Given exercise → Extract every line below that contains the string "This". Matching is case-sensitive.

Stored data →
Start

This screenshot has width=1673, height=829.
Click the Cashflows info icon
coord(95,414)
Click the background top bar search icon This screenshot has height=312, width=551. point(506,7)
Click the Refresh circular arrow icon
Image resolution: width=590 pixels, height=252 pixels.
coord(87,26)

End

Correct response →
This screenshot has width=1673, height=829.
Click the background top bar search icon This screenshot has height=312, width=551. point(506,7)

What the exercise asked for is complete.